In our experience of building, growing and also turning around businesses, a change of business model and especially a shift to recurring revenues is a bit of a silver bullet. A second observation is that lots of “growth consultancies” aren’t very good at, err, growing their own businesses. Rather like the builder with the scruffy house and the hairdresser with the bad haircut.
Some of the benefits associated with making this transition:
- Much more predictable cashflow
- From this, the ability to plan your own business growth
- Services that create recurring revenues drive and need longer term contracts
- Extended and deeper client relationships
Shifting to a recurring revenue model as a consultant is a strategic move. Here are some steps to make this transition smoothly:
1. Assess Your Services
- Identify services suitable for subscription: Review the services you currently offer and determine which ones can be adapted to a recurring model. Consider services that clients need on an ongoing basis, such as monthly analytics reports, continuous market research, or regular strategy sessions.
- Bundle services: Combine complementary services into packages that can be offered on a subscription basis. This approach can provide more value to your clients and encourage them to commit to a recurring plan.
2. Define Your Offerings
- Create tiered packages: Develop different levels of service (e.g., basic, premium, and VIP) to cater to various client needs and budgets. Each tier should offer incremental value to justify the higher price points.
- Determine pricing strategy: Set competitive and sustainable prices for your recurring services. Consider factors like the cost of your time, the value provided to clients, and market rates for similar services.
3. Develop a Payment System
- Choose a billing platform: Select a reliable billing and subscription management system that can handle recurring payments, invoicing, and customer management.
- Set payment terms: Decide on billing frequency (monthly, quarterly, annually) and payment methods. Be clear about payment terms and conditions to avoid confusion.
4. Communicate with Clients
- Highlight the benefits: When introducing the recurring revenue model to existing and potential clients, emphasize the benefits such as consistent support, cost savings over time, and easier budgeting.
- Offer incentives: Consider offering incentives for clients to switch to a subscription model, such as discounted rates for the first few months or additional services at no extra cost.
5. Transition Your Clients
- Start with new clients: It may be easier to implement the recurring revenue model with new clients first, as they have not been accustomed to your previous billing model.

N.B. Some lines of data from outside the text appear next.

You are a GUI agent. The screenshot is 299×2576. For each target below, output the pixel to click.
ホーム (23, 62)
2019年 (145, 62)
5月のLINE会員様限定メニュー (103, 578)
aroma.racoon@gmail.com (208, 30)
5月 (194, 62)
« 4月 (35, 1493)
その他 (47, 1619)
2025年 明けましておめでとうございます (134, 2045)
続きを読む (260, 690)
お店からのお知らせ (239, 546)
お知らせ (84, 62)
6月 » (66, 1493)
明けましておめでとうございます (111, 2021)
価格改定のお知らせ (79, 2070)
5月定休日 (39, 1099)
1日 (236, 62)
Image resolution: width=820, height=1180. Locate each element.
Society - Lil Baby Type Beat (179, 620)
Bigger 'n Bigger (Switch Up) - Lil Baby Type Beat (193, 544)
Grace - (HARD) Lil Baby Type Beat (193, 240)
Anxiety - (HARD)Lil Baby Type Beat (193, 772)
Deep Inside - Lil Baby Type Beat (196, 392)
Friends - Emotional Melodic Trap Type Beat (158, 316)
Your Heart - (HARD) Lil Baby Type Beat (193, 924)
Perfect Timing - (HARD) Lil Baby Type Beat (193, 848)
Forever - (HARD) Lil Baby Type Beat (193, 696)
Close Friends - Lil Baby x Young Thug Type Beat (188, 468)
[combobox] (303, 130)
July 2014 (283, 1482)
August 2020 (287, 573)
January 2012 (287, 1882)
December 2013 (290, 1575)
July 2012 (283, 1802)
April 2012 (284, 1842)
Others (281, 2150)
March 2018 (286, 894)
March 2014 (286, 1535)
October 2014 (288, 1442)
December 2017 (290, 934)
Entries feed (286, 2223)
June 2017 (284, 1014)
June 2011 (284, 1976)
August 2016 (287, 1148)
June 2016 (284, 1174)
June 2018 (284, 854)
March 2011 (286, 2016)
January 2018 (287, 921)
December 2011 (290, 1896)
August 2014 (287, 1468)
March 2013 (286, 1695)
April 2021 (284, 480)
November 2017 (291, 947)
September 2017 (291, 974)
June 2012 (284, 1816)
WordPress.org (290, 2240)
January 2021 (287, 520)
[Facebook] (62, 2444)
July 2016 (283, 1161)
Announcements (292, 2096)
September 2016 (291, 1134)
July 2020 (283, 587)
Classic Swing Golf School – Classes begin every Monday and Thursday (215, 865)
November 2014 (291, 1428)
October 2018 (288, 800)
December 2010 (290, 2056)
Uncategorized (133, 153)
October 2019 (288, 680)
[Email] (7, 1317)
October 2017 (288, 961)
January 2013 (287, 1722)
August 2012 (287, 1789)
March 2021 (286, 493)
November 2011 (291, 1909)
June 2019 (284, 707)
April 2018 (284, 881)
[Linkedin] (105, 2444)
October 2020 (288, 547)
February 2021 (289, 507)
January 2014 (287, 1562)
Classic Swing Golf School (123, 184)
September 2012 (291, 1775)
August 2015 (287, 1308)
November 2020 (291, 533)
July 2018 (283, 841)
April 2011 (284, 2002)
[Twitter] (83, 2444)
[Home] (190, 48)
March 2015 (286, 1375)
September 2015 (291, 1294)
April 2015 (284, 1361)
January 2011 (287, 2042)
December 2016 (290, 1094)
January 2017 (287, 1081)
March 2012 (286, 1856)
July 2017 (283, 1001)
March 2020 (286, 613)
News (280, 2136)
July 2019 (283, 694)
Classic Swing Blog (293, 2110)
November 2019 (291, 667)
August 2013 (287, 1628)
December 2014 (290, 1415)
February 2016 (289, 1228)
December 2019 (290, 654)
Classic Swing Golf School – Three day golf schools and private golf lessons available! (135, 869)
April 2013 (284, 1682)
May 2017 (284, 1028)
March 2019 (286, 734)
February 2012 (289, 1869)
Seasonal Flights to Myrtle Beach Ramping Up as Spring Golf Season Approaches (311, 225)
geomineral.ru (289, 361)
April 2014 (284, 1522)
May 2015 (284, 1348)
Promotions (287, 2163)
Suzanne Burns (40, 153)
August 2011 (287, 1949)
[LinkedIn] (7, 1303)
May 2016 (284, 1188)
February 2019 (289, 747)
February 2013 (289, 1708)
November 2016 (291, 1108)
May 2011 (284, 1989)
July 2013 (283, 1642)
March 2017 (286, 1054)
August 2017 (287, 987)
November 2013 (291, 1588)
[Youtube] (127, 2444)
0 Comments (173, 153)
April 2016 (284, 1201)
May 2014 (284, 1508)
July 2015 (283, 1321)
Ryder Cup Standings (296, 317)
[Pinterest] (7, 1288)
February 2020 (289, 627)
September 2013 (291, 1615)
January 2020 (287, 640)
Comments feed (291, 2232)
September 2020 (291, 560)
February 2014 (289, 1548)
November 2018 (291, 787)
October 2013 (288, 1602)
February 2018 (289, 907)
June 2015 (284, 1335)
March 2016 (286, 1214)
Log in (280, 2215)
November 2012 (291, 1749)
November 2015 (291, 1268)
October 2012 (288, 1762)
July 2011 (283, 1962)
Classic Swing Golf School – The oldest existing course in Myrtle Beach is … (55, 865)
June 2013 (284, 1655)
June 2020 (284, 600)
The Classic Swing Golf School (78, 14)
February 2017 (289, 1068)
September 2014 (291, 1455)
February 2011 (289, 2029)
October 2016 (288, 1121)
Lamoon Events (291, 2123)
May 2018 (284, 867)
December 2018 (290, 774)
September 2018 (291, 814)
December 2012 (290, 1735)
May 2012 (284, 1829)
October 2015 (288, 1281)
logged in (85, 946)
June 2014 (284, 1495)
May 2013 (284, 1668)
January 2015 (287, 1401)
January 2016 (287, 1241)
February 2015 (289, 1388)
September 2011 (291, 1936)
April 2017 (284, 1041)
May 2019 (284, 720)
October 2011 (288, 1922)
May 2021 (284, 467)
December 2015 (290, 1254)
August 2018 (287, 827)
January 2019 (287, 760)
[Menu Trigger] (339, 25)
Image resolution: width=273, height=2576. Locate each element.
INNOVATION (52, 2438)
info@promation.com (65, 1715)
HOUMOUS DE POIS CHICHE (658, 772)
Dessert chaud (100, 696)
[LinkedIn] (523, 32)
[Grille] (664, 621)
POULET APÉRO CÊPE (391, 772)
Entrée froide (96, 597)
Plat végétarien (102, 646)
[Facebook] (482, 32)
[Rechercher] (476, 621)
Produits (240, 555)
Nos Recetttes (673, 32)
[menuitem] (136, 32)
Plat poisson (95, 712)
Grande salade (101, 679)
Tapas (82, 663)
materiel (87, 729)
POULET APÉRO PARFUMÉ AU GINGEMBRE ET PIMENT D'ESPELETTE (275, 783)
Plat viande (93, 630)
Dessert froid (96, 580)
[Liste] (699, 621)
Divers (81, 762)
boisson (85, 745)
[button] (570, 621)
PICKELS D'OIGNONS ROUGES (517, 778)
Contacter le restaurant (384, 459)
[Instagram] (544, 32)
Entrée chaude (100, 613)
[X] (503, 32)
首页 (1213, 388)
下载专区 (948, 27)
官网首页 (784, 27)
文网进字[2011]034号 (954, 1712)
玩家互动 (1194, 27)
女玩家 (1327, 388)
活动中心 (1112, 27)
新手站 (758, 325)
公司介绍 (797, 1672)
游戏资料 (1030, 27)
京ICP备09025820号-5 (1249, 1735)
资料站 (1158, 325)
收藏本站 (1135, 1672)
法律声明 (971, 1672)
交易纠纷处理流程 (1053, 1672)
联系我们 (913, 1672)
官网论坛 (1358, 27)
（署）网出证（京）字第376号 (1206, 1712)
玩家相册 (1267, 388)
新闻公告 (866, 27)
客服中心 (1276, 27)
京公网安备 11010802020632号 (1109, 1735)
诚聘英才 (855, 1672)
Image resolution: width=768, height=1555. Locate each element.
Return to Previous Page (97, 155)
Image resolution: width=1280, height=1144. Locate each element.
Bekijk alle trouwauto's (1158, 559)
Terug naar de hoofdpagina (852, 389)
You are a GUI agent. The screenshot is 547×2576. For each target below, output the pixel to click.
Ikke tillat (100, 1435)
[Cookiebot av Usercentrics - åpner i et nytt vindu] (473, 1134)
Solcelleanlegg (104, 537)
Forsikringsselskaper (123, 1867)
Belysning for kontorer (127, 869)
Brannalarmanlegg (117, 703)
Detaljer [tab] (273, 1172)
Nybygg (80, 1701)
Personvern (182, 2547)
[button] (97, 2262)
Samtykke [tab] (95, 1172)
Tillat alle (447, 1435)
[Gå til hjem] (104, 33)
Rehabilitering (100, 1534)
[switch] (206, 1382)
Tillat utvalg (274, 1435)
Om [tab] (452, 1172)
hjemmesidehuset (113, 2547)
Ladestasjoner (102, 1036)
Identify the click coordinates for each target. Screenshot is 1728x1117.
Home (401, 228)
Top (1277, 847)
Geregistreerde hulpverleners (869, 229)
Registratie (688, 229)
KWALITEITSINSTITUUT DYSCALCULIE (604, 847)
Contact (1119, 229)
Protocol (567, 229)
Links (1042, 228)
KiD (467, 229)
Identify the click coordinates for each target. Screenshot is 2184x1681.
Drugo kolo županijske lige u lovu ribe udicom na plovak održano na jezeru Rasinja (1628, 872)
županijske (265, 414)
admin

- Gradually transition existing clients: For existing clients, propose the new model as their current contracts come up for renewal. Offer them special terms as a sign of appreciation for their ongoing business.
6. Monitor and Adjust
- Solicit feedback: Regularly ask your clients for feedback on your subscription services to identify areas for improvement.
- Adjust offerings and pricing as needed: Be flexible and willing to adjust your packages and pricing based on market demand, client feedback, and your own capacity.
7. Legal and Financial Considerations
- Update contracts: Ensure your service agreements or contracts are updated to reflect the recurring revenue model.
- Consult your accountant: Consider the implications of the recurring revenue model on your taxes and overall financial planning. A financial advisor can provide valuable insights into managing predictable income streams.
Transitioning to a recurring revenue model requires careful planning, clear communication with clients, and a willingness to adapt based on feedback. By focusing on providing ongoing value, you can build a more stable and rewarding consulting practice.